■ **ACTIVITY**
Copy out everything in the data below, from the line containing "The image size" down to the end, keeping each line as it appears. Omit the pictures from your copy.

====

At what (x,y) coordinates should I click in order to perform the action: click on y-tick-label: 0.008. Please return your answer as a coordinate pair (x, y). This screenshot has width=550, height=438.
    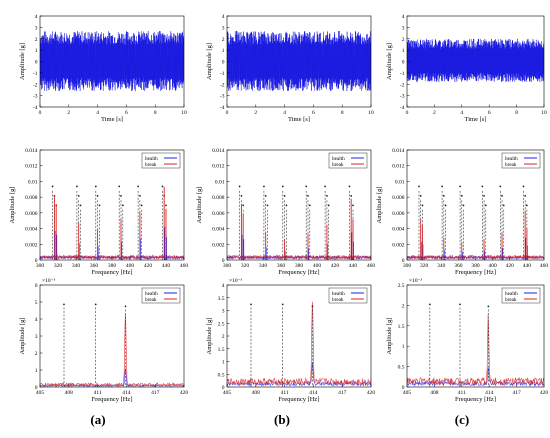
    Looking at the image, I should click on (398, 198).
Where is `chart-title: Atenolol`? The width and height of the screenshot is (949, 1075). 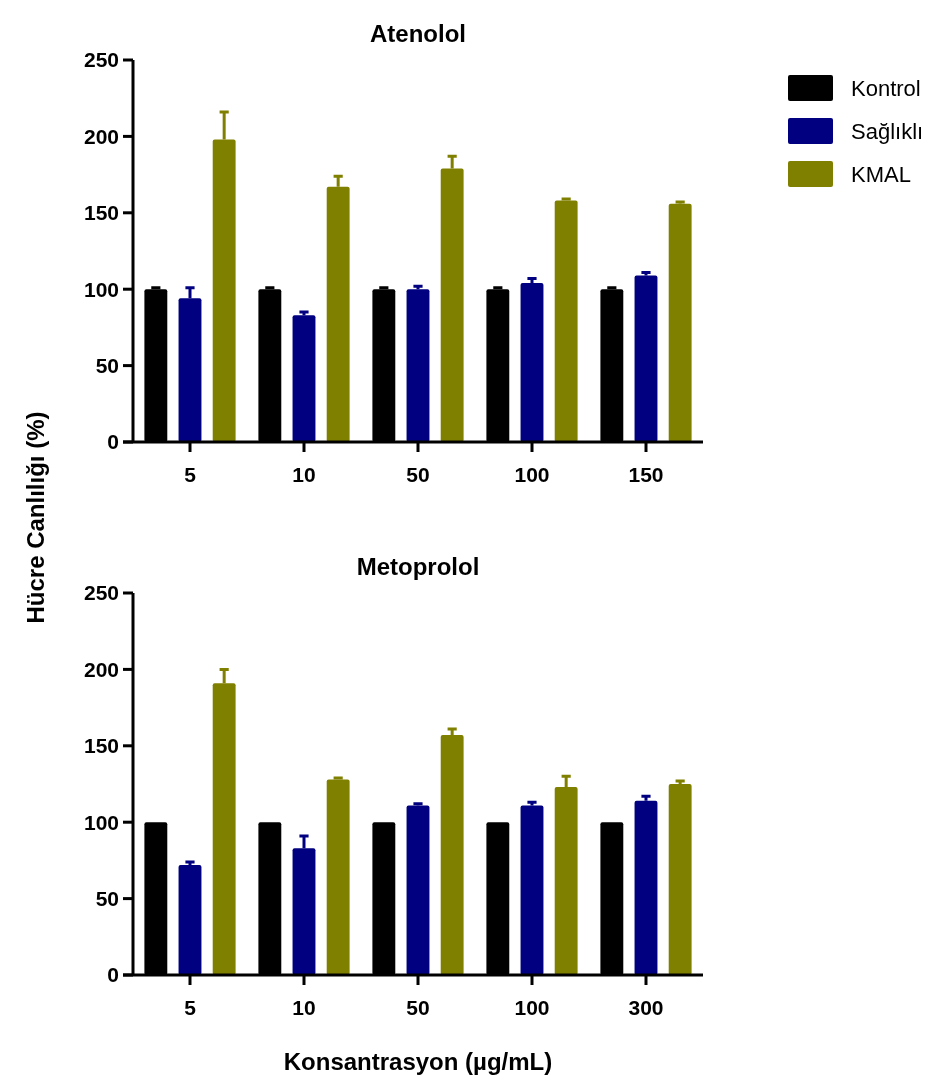 chart-title: Atenolol is located at coordinates (418, 34).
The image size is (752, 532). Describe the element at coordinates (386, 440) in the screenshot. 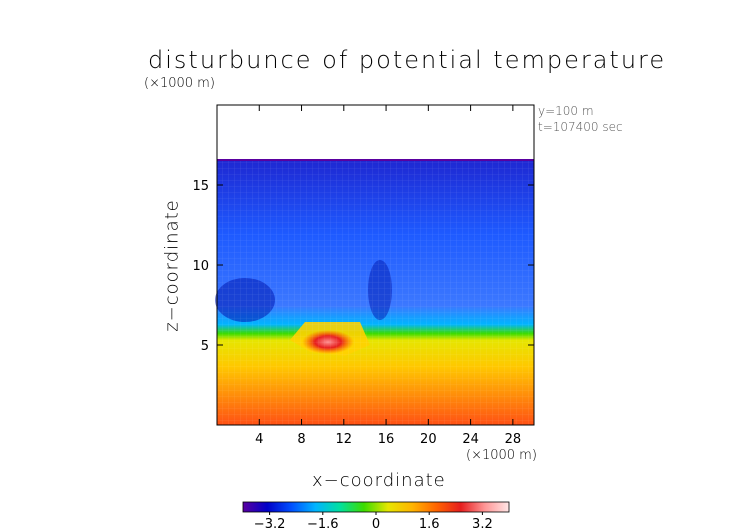

I see `x-tick-label: 16` at that location.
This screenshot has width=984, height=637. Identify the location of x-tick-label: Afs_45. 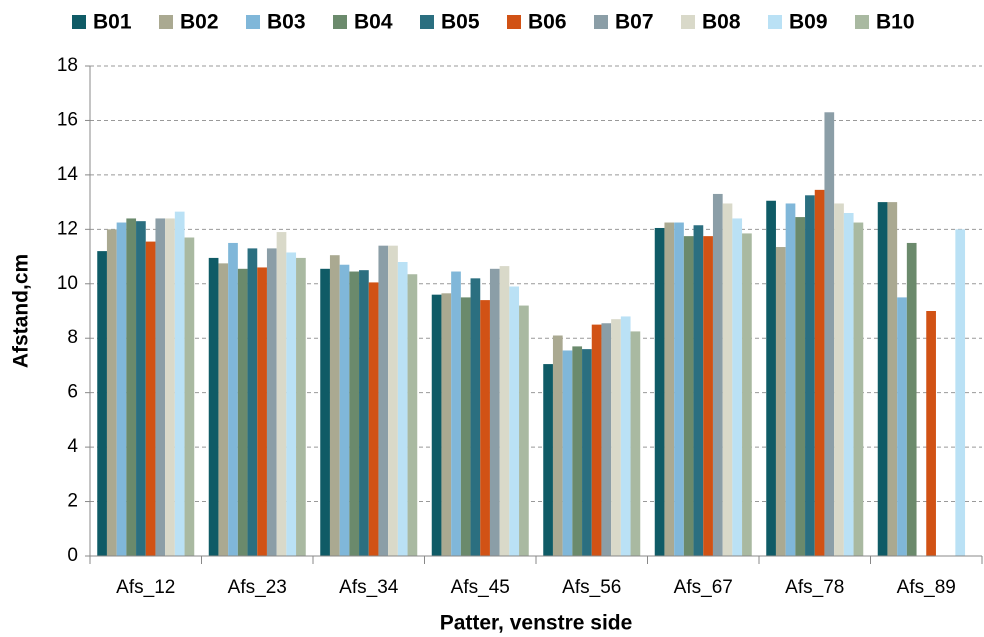
(480, 588).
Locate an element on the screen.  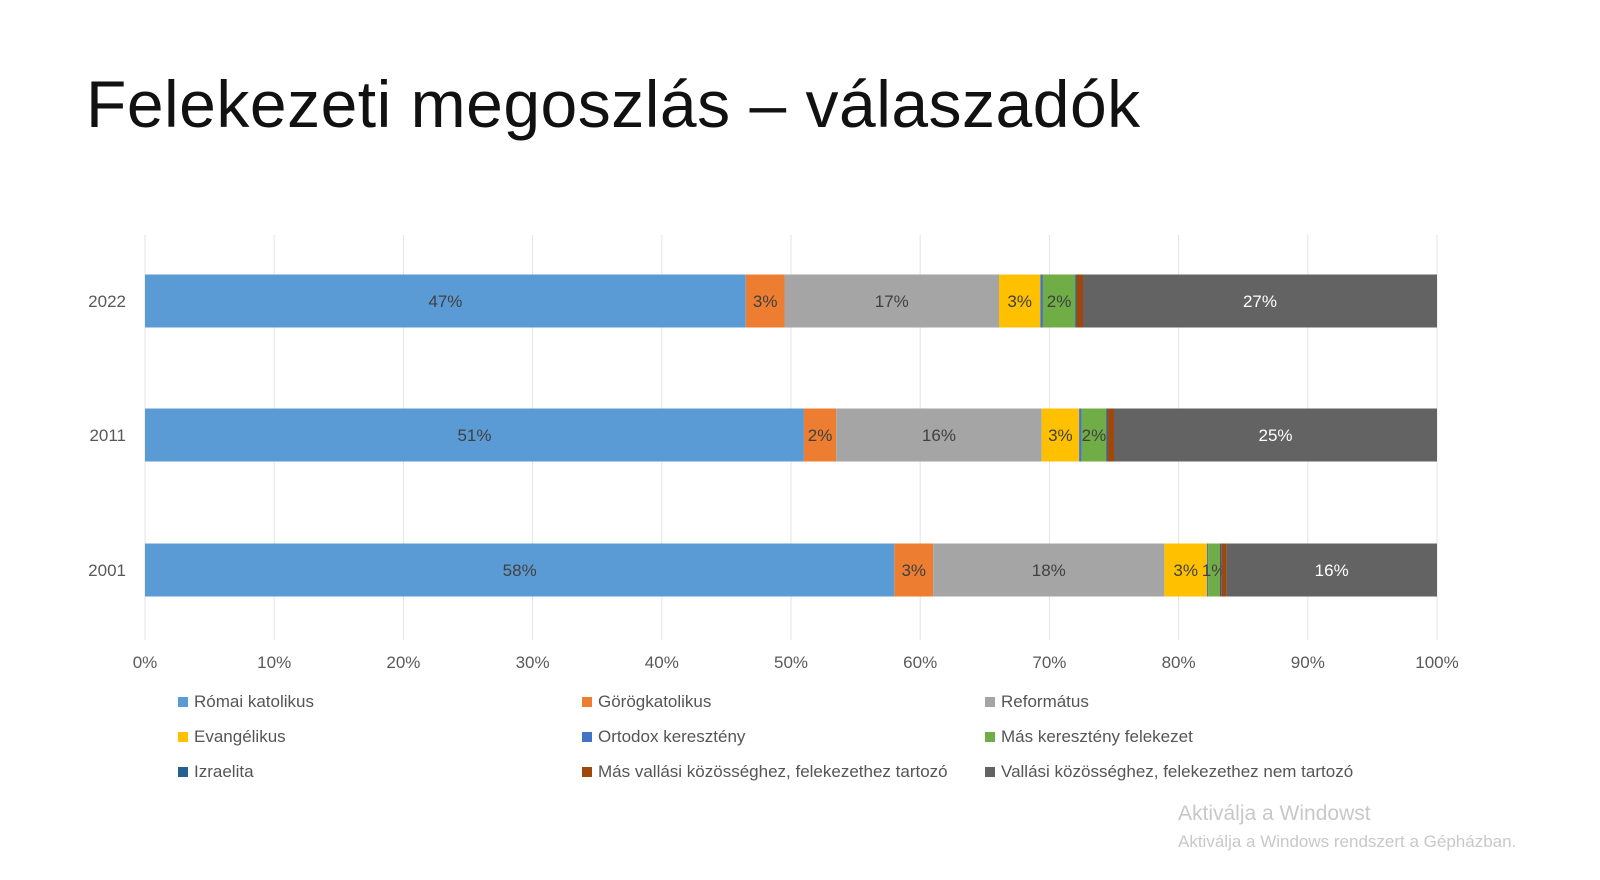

====

■ **TASK OUTPUT**
The image size is (752, 532). Describe the element at coordinates (386, 440) in the screenshot. 

I see `x-tick-label: 16` at that location.
This screenshot has width=984, height=637. Identify the location of x-tick-label: Afs_45. 
(480, 588).
Locate an element on the screen.  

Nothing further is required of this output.